** Work instruction 1 **
Using the COVID-19 notice, decide whether each statement agrees with it. Answer yes or no for each, and quote the words that decide it.
(a) The team can generally be reached on its usual office number.
(b) Volunteer tasks are limited to 6 participants and a group leader per task.
(c) The team's events have resumed.
** Work instruction 2 **
Return the part of the COVID-19 notice from "The Howardian Hills" to "for future announcements.", copied word for word.

Coronavirus (COVID-19) Information

Contacting us

The Howardian Hills AONB team are continuing to work predominantly from home and will not generally be available on our usual office number. If you would like to contact us please email the relevant team member directly. Alternatively, email us at info@howardianhills.org.uk or ring 07715 009426 and we’ll respond as soon as we can.

 

Events, volunteers and meetings

We are beginning to re-schedule some face to face meetings whilst adhering to Government rules on social distancing. We will continue to conduct meetings via video call where this is appropriate and more convenient / efficient. Our events remain cancelled or postponed for the time being but do keep an eye on Twitter and website Posts for future announcements.

Socially distanced volunteer tasks have restarted, limited to 6 participants and a group leader per task. Staff are undertaking site visits where this is necessary in continuing to deliver public services (e.g. the planning applications process) or to support local businesses carrying out countryside management work on our behalf. Site meetings will be carried out where appropriate and where we can comply with Government rules on social distancing.

** Input data **
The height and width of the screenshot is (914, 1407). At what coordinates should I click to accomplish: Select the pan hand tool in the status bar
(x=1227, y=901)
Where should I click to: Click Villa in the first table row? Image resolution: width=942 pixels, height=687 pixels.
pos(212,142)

--

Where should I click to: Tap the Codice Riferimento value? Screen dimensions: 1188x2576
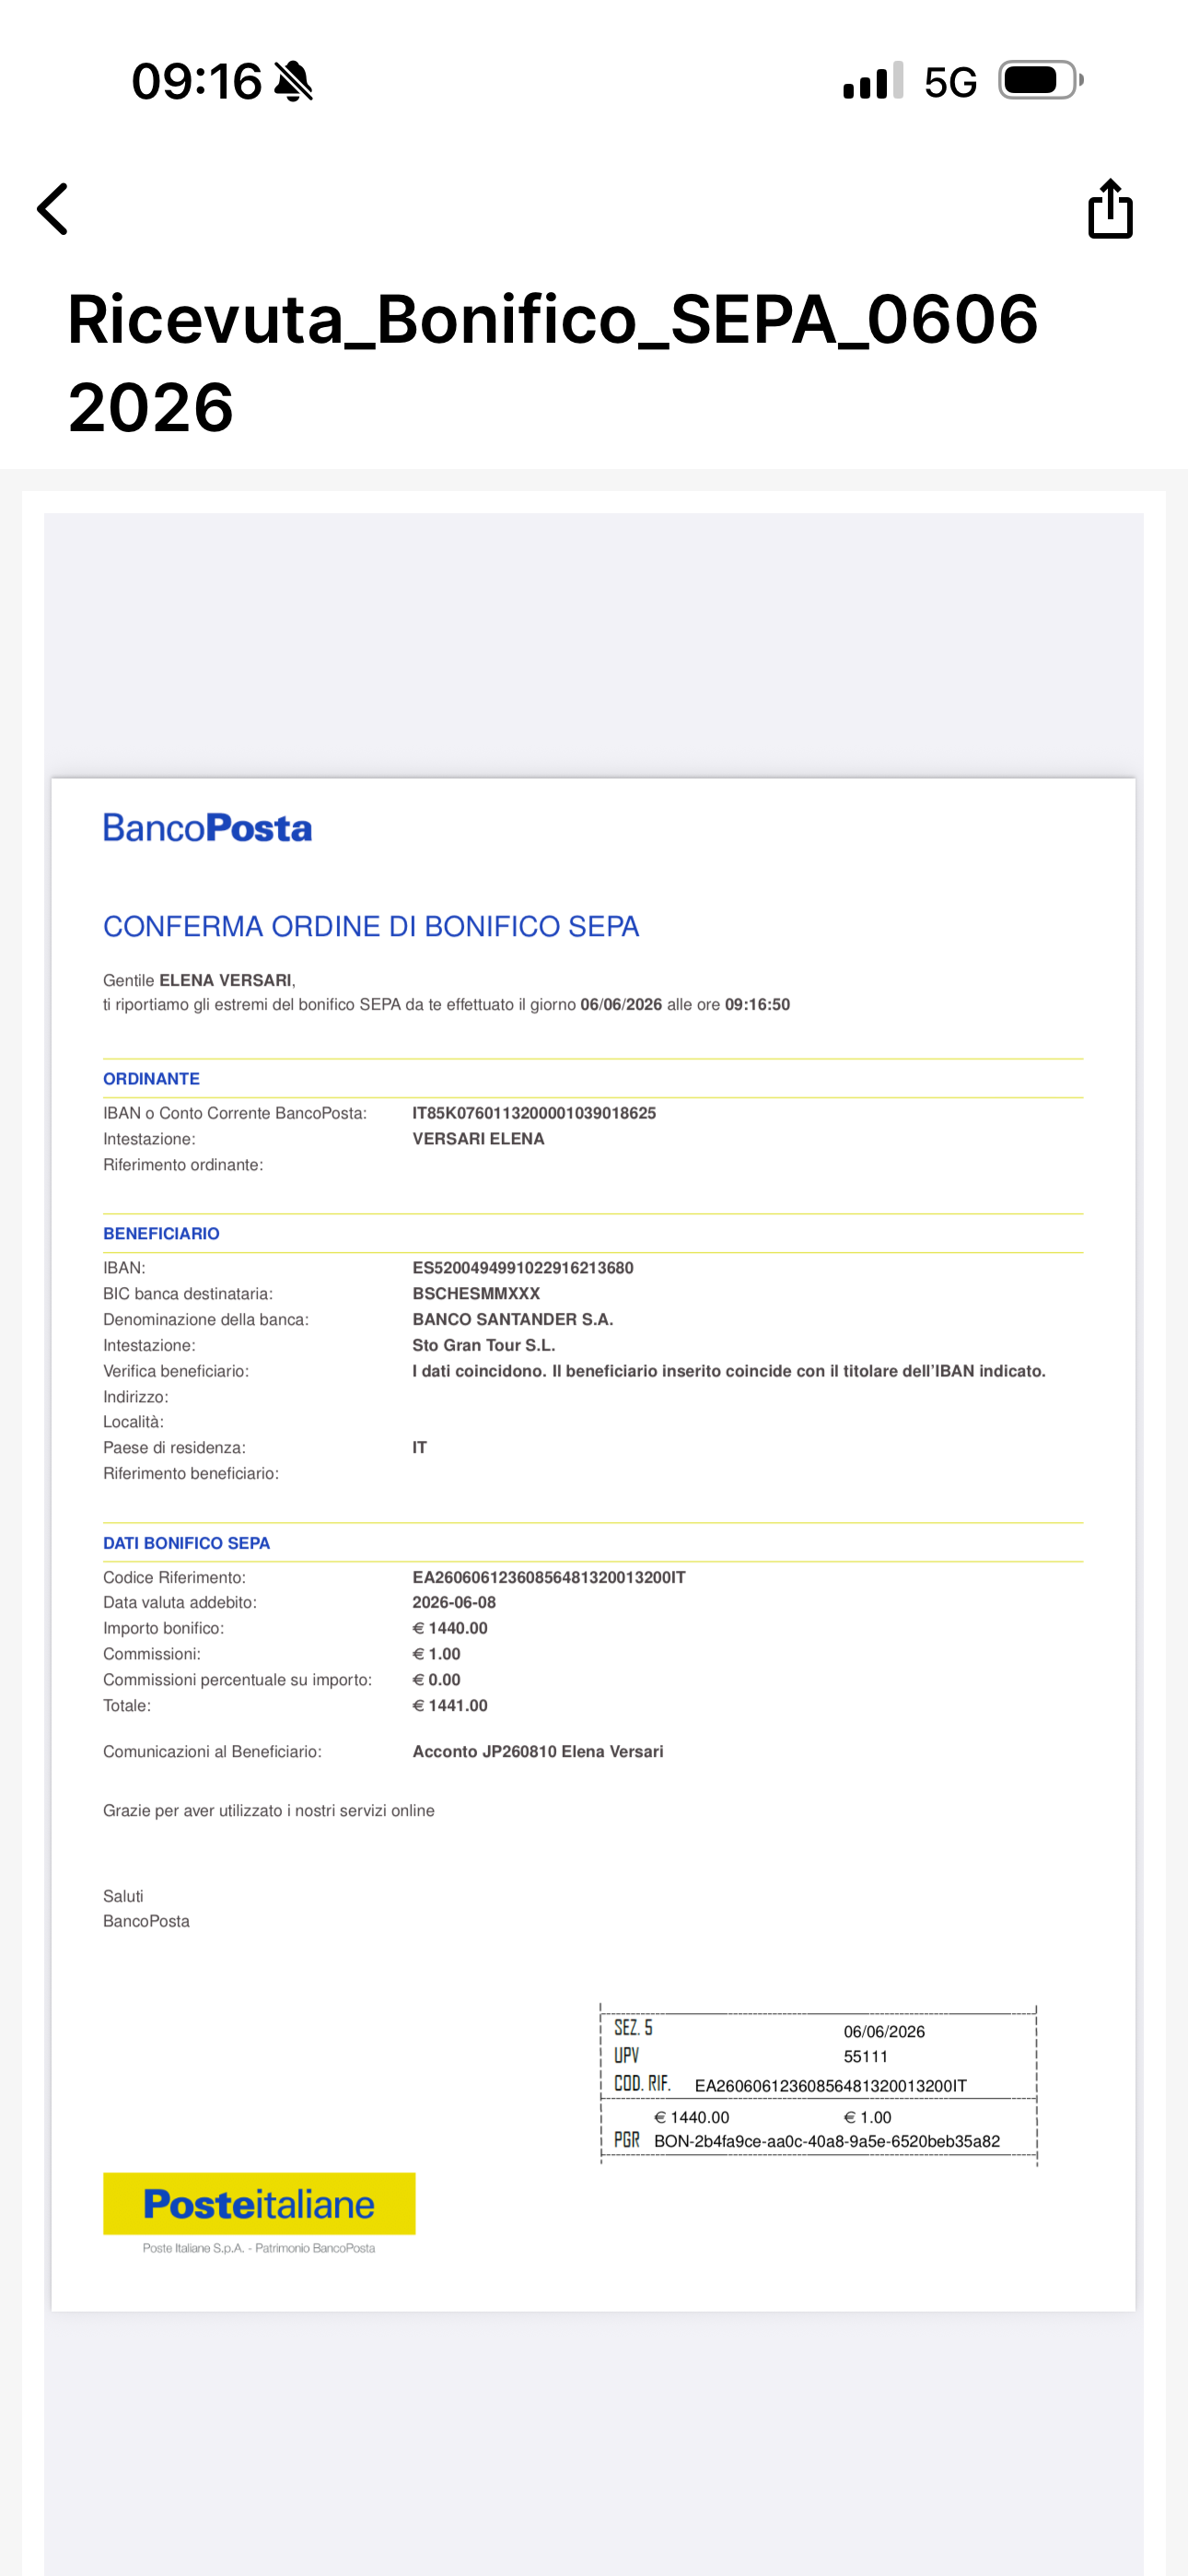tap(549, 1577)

** Response area 1 **
(a) No: "will not generally be available on our usual office number."
(b) Yes: "limited to 6 participants and a group leader per task."
(c) No: "Our events remain cancelled or postponed for the time being"

** Response area 2 **
The Howardian Hills AONB team are continuing to work predominantly from home and will not generally be available on our usual office number. If you would like to contact us please email the relevant team member directly. Alternatively, email us at info@howardianhills.org.uk or ring 07715 009426 and we’ll respond as soon as we can.

 

Events, volunteers and meetings

We are beginning to re-schedule some face to face meetings whilst adhering to Government rules on social distancing. We will continue to conduct meetings via video call where this is appropriate and more convenient / efficient. Our events remain cancelled or postponed for the time being but do keep an eye on Twitter and website Posts for future announcements.